McTeague, American Naturalism, and Books I Love
by Bruce • May 22, 2016 • LifeStuff • 0 Comments
I was grateful this last Christmas when my Facebook friend Derek surprised me with a box of books to read. It was an amazing gesture not only because he was thoughtful enough to send a (sizable) gift, but more importantly, he sent me a parcel of books that he has loved over the years, and in a way, invited me to share in the inner considerations of his life. He sent me a very personal gift, one which I have been enjoying heading into this year.
Among the handful of volumes it contained was a novel that he earlier told me was his favorite: Frank Norris’ McTeague. I had actually acquired Frank Norris’ other “big book”, The Octopus, years ago for some reason, at the time knowing nothing about it or Norris, and recall starting to read it once or twice, but always faltering a few pages in. That book ended up on a To Read shelf, wondering if it would ever be read.
Halfway into McTeague, I am thinking The Octopus has a good shot of being read in the near future as well.
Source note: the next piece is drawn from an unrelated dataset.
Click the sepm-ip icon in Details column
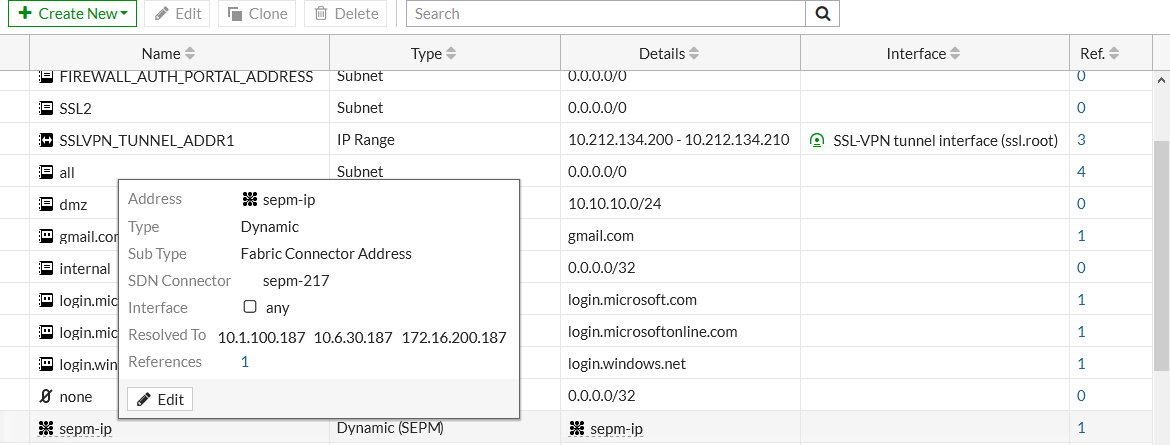This screenshot has height=445, width=1170. tap(576, 429)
Unsuprisingly, I am very much enjoying McTeague– and it was a impulsive perusing and then reading of the book’s Afterword by Vince Passaro that helps me to see why. And also certainly tells me something about myself.
Over the years, I have gravitated toward and deeply enjoyed works by American writers from the first half of the 20th century. I’ve always wondered why. What is it in these books, in that period of prose, that draws me in?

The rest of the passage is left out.